Can you imagine what kind of coverage a major mainstream news organization might give a faith-healing church that took in millions of dollars that seem to have vanished?
PENSACOLA, Fla. (AP) — For years starting in the mid-1990s, millions from around the globe visited a humble church in Florida's Panhandle for lively Pentecostal revival services where believers flocked on stage to be healed by God for cancer, addiction and broken hearts.
At its height, the "Brownsville Revival" drew as many as 5,500 people a night for six years — estimates put the total between 2.5 million and 4.5 million people. Donations poured in as the Brownsville Assembly of God added staff, built a massive new sanctuary and opened a school for preachers.
In the decade after being the home of the largest Pentecostal outpouring in U.S. history, the church has been on the edge of financial ruin. It racked up $11.5 million in debt, to be paid after the out-of-town throngs and its former pastor moved on.
The red ink is mostly unknown outside the congregation.
"Every Monday I find out what the (Sunday) offering was and we decide what we can pay this week," said the Rev. Evon Horton, Brownsville's current pastor. "The good news is last week we paid our mortgage. The bad news is it drained our bank accounts."
Pentecostalism ranks as "one of the fastest-growing and underreported movements in Christianity," as ReligionLink put it in 2006. Think about it: How often do you see secular news reports about Pentecostals? Not too often, I don't think. So I was pleased to see this coverage.
The church involved apparently liked the coverage, as a link to the AP story is featured prominently on its website. It's easy to understand why, as the reporter shows a willingness to report facts (even those that might be difficult for a skeptical journalist to embrace) in a straightforward, non-judgmental way:
In a fundraising effort that Horton said came to him from God in a dream, the church is trying to raise about $7 million by getting people to give $1,000 each for debt relief. Donors' names will be engraved in a "walk of faith" around the old sanctuary.
"We can be debt-free if just 7,000 of the millions of people who attended the revival help out," Horton said.
The story similarly lets the former pastor share his perspective in his own words:
Rev. John Kilpatrick, moved on. He now runs a bustling church and traveling revival ministry based across the state line in Daphne, Ala.
Kilpatrick said Brownsville was never the wealthy church many assumed during the revival years, so loans were the only way to pay for growth.
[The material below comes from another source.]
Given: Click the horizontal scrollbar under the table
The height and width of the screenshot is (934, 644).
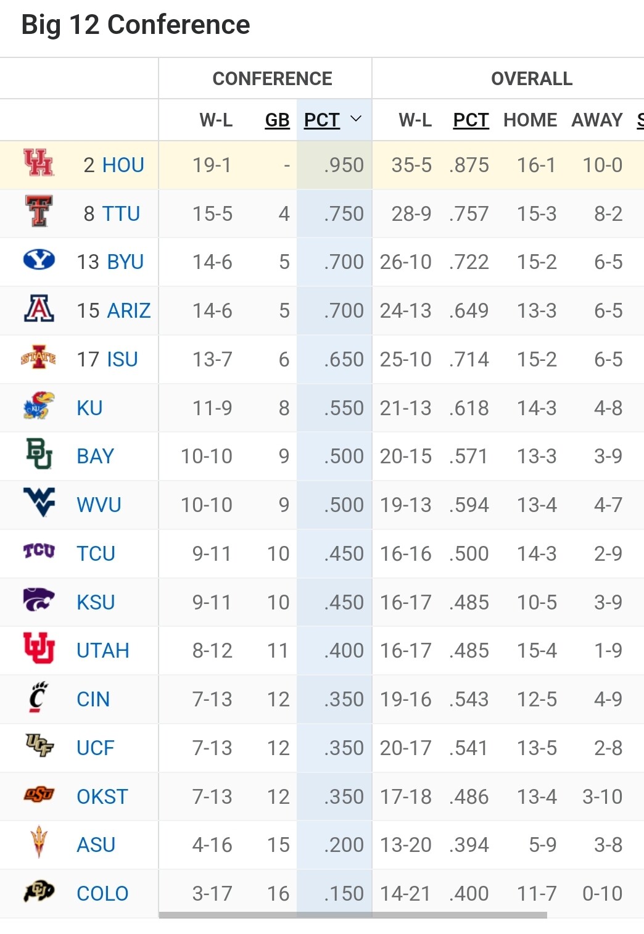Looking at the screenshot, I should 353,915.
He said the church fell deeper into debt after he departed and membership dropped.
"I resigned (from) the church, and I never would have left if I knew the struggles it was going to have," he said.
Yet, for all the positive attributes mentioned above, something about this story bugs me. I'm not exactly sure what it is. But after reading 1,300 words — a novel by AP standards — the story seems to ring a little hollow.
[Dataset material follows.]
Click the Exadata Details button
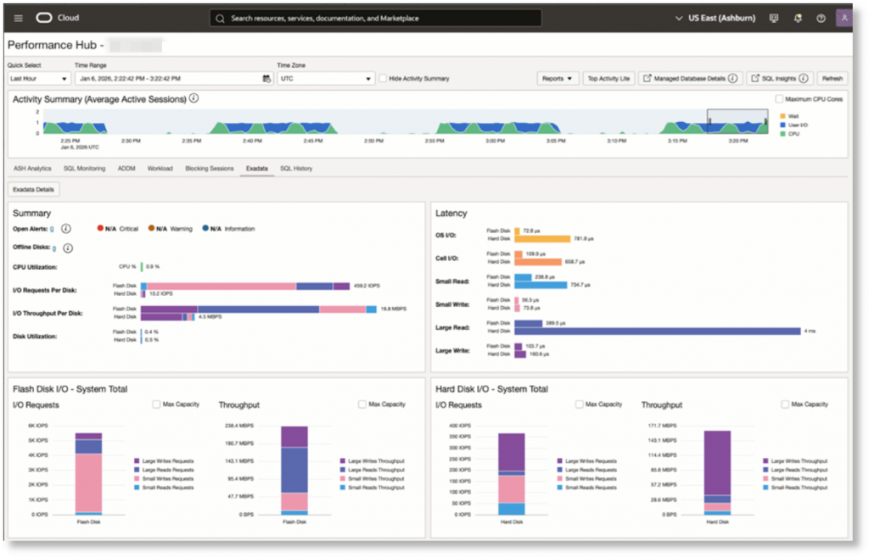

Maybe there was no way to avoid that. Maybe the journalist dug and pushed as hard as he could. But I can't help wondering if there is no one outraged about the missing money — no one willing to cast blame and raise questions about what really might have happened to the millions given. Surely Ole Anthony is waiting by the phone? (I'm only half-joking.)
At the same time, it strikes me that more context on Pentecostalism — perhaps even a reference to the prosperity gospel and how this fits in, or not — might have been helpful.
Then again, it's entirely possible that I'm being overly critical. That's where you come in, gentle GetReligion readers. It's your turn to read the story and weigh in with journalistic questions and observations.